I wish I was talented. I LOVE that dress!


----------



## edel (Sep 6, 2009)

awwww she is so beautiful in her lil dress .. i love it , and love the colour


----------



## lyndsey (Aug 10, 2010)

she is beautiful and so cute in the lil dress


----------



## Biscuit (Jul 30, 2010)

she is too cute for words.. well done on the dress she looks like a little flower girl... xx


----------



## Bellatrix (Apr 23, 2010)

she is soo perfect in that dress, aww


----------



## Amanda Kennedy (Nov 5, 2008)

thats really pretty on her, good job


----------



## xSamanthax (Jun 3, 2010)

Im so jealous, she is adorable! i love the dress, too cute


----------



## [email protected] (Aug 10, 2010)

The third picture is perfect!!! She is such a doll. That's amazing that you made her dress; it's super cute!!!


----------



## MndaNGmoe (Oct 20, 2009)

she is too cute for words! love the dress


----------



## Chiboymom (Jul 8, 2009)

I am JEALOUS...she is so adorable in her little dress, if I had a girl I would put dresses on her to.
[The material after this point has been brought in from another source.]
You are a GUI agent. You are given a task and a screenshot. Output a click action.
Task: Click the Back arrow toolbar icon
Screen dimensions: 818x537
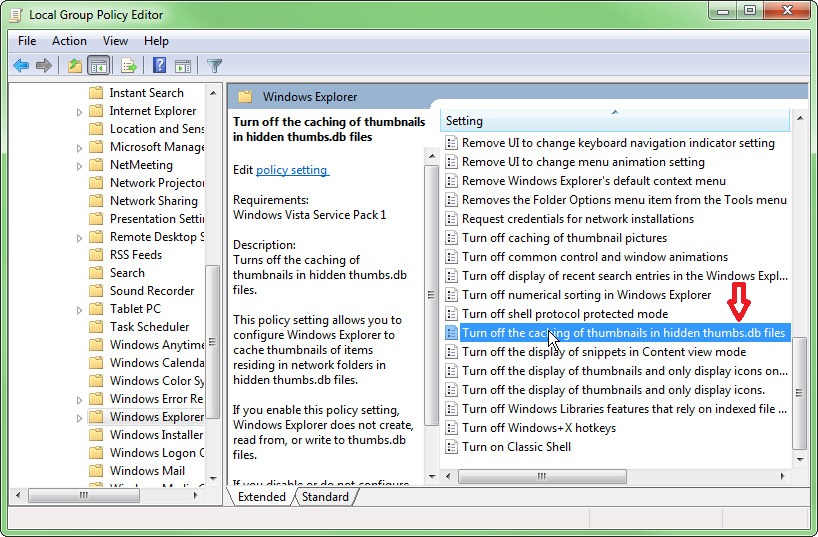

Love all the pictures.


----------



## LucyChi (Aug 11, 2010)

She is so tiny and cute. Orange is really a great color on her.


----------



## MakNLFi (Jun 8, 2010)

OMG she is so darn cute! You did a wonderful job on the dress too - I wish I could sew like that!


----------



## TripleAChihuahuas (Apr 8, 2010)

They are both beautiful dress and pup


----------



## Tracilea (Jul 27, 2009)

OH MY!! She is absolutely adorable!


----------